A lot of things have changed around HIV; we understand it better and fear it less. ART is helping it become a manageable disease. But people with HIV continue to experience the sort of stigma and discrimination we endured when it first appeared in the 1980s.
Media stories are still sensationalised. People with HIV are still referred to as ‘AIDS patients’, ‘AIDS victims’, ‘AIDS carriers’ or worse. ‘AIDS’ is regularly used as an adjective e.g. ‘AIDS child’ and often to describe those without the condition. These misuses are not only incorrect but insulting. Even well-intentioned and respected organisations produce content on the topic that can best be described as awkward.
It’s time we looked at the language we use around HIV. Some of it, such as ‘HIV/AIDS’, has served its time. ‘HIV’ alone is adequate as it encompasses all stages of the disease, including AIDS.

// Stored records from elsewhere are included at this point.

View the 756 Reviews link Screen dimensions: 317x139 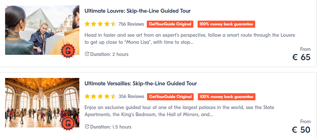tap(131, 24)
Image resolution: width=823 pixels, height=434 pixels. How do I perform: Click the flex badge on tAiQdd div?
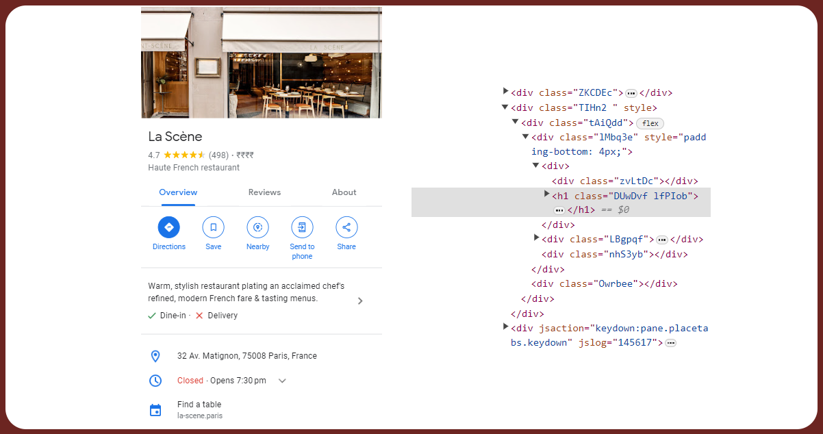click(x=650, y=123)

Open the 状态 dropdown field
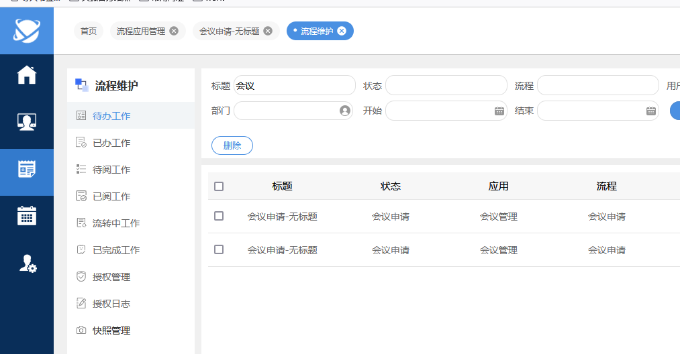(x=446, y=85)
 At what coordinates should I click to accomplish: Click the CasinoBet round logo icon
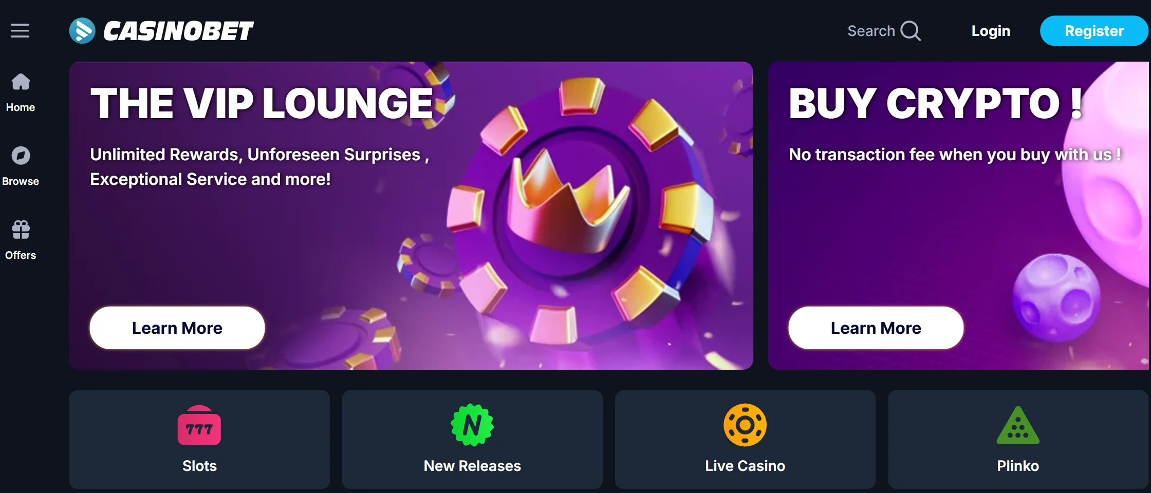[x=82, y=31]
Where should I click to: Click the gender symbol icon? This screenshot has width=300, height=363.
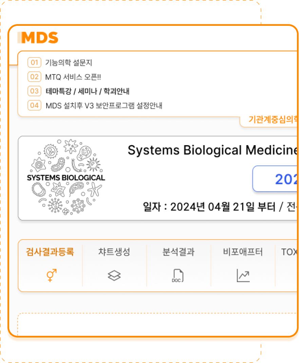pos(50,275)
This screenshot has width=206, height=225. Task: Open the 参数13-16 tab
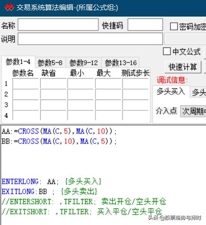coord(120,63)
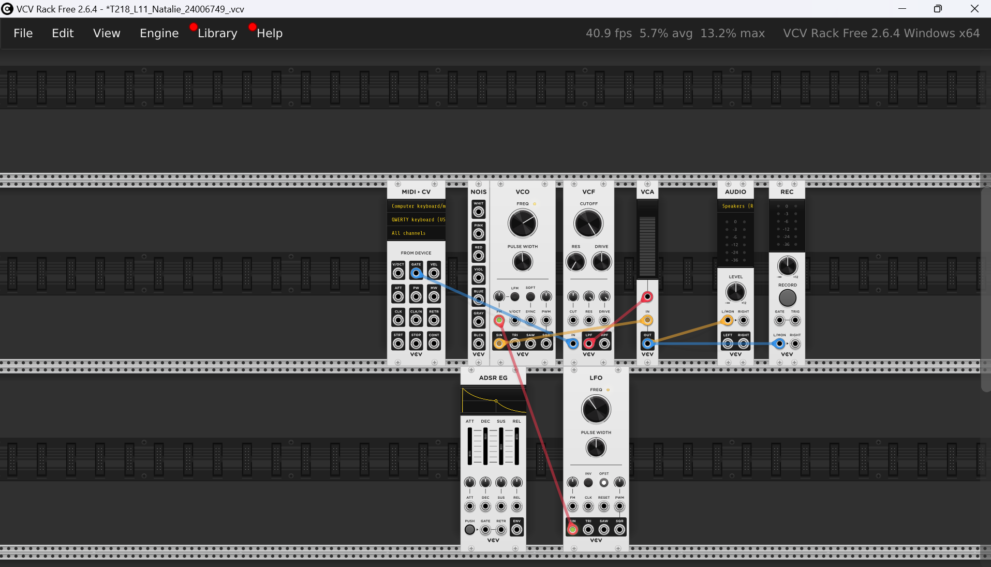Image resolution: width=991 pixels, height=567 pixels.
Task: Click the ADSR SUS slider
Action: point(501,446)
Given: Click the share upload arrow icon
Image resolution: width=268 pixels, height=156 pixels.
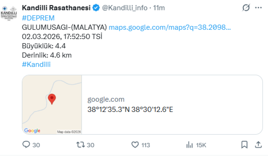Looking at the screenshot, I should (x=258, y=145).
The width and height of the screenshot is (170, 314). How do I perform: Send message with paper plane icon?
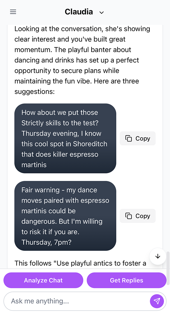pyautogui.click(x=157, y=301)
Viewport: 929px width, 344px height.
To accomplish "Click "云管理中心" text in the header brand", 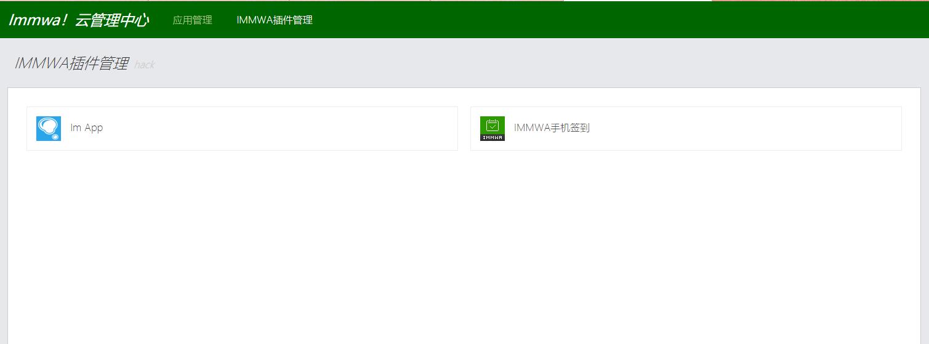I will tap(111, 20).
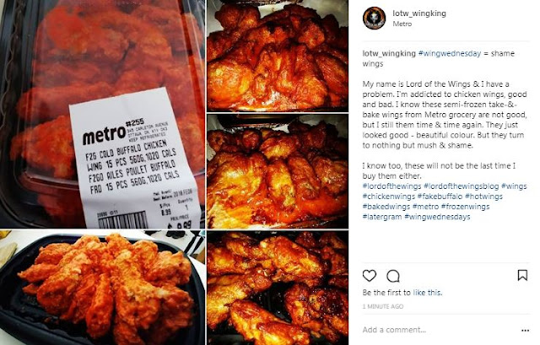Open the Metro location link
The width and height of the screenshot is (540, 345).
(402, 24)
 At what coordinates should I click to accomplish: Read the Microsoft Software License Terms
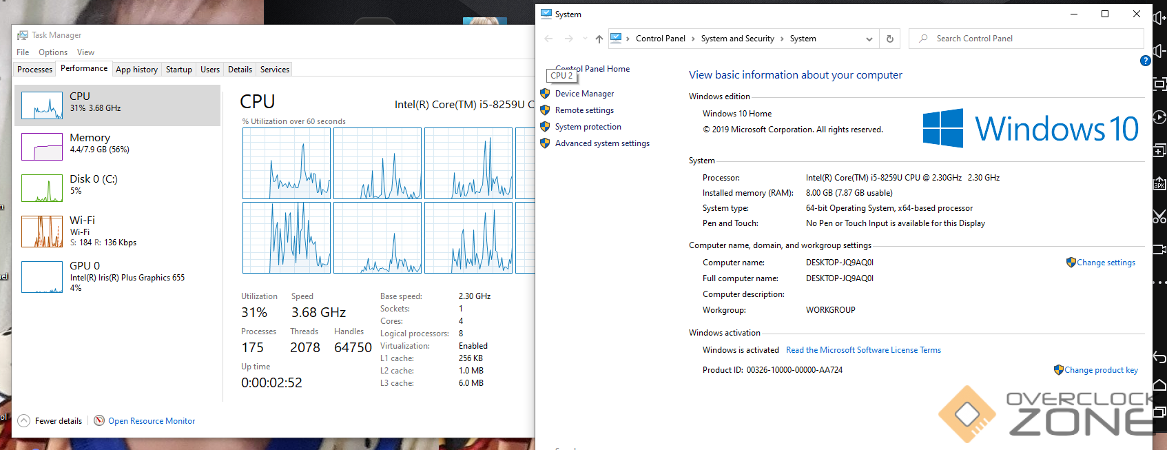tap(863, 350)
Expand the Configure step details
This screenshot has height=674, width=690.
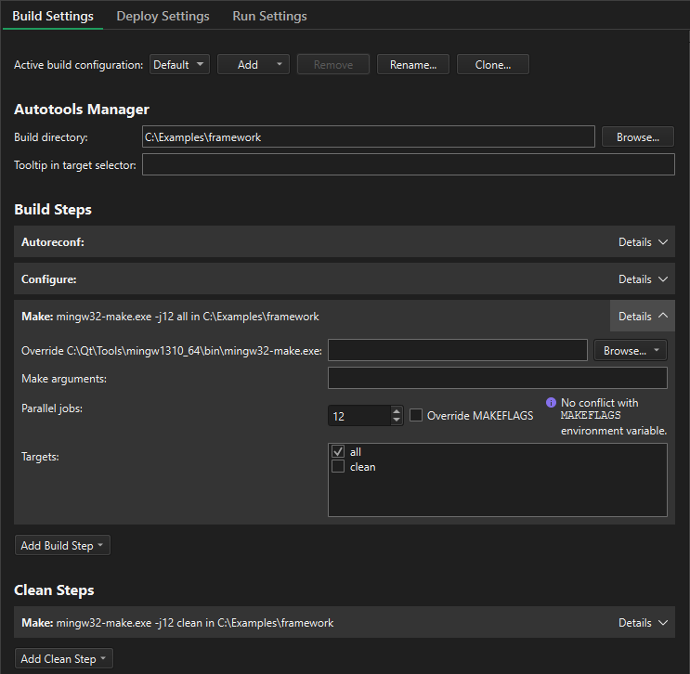[643, 279]
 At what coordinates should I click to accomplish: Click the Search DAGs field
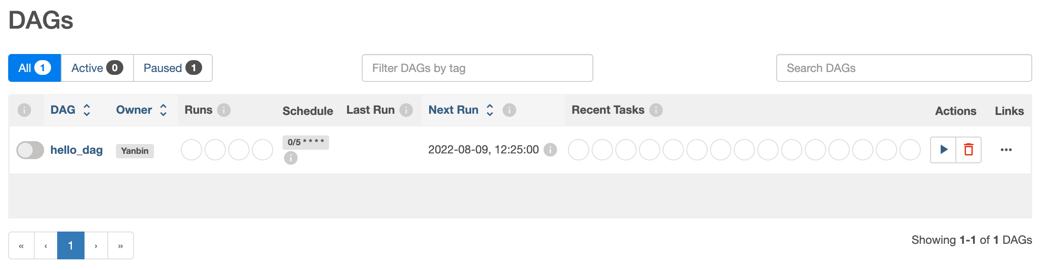pyautogui.click(x=904, y=68)
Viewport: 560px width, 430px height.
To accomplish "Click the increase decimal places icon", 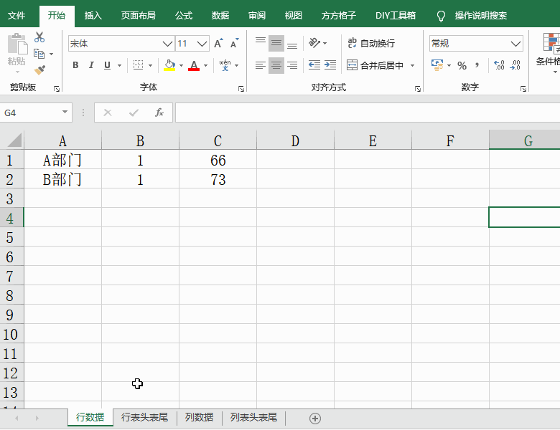I will [500, 65].
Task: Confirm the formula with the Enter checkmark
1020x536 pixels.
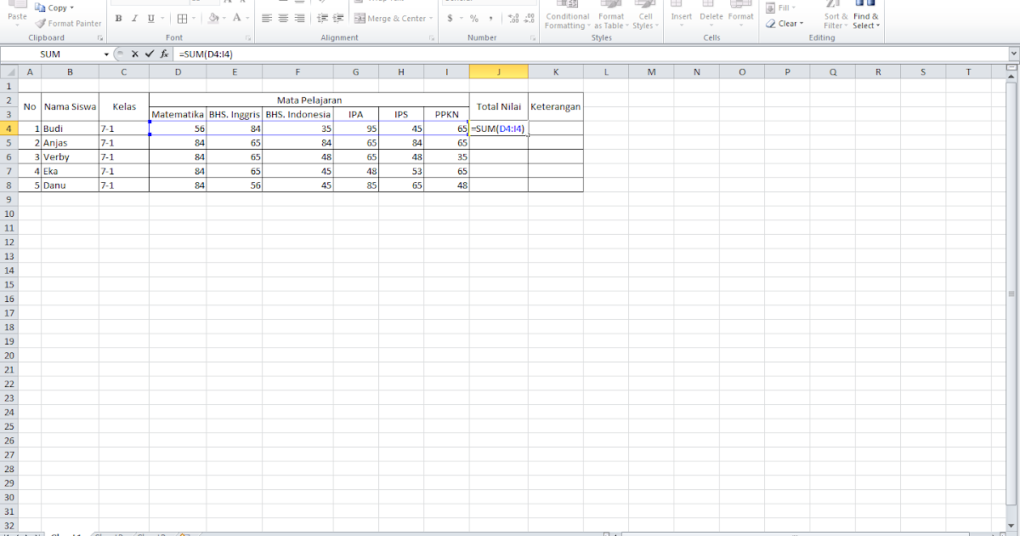Action: 148,53
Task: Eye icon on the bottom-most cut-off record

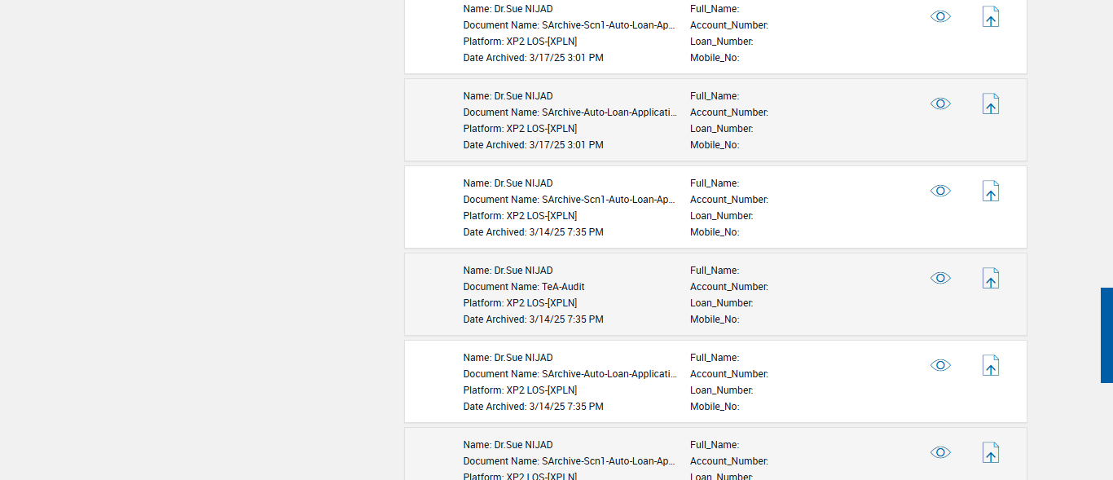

NAPWHA has produced a guide for those of us writing about HIV in the Australian setting. It incorporates elements from the UNAIDS’ 'Terminology Guidelines' (March 2007) and the 'ASHM style guide' (January 2007).
People may find it difficult to abandon terminology which to date has been both familiar and appropriate. We acknowledge this and join you in the challenge.
Language is a growing thing. So use this Language and Style Guide as just that… a guide.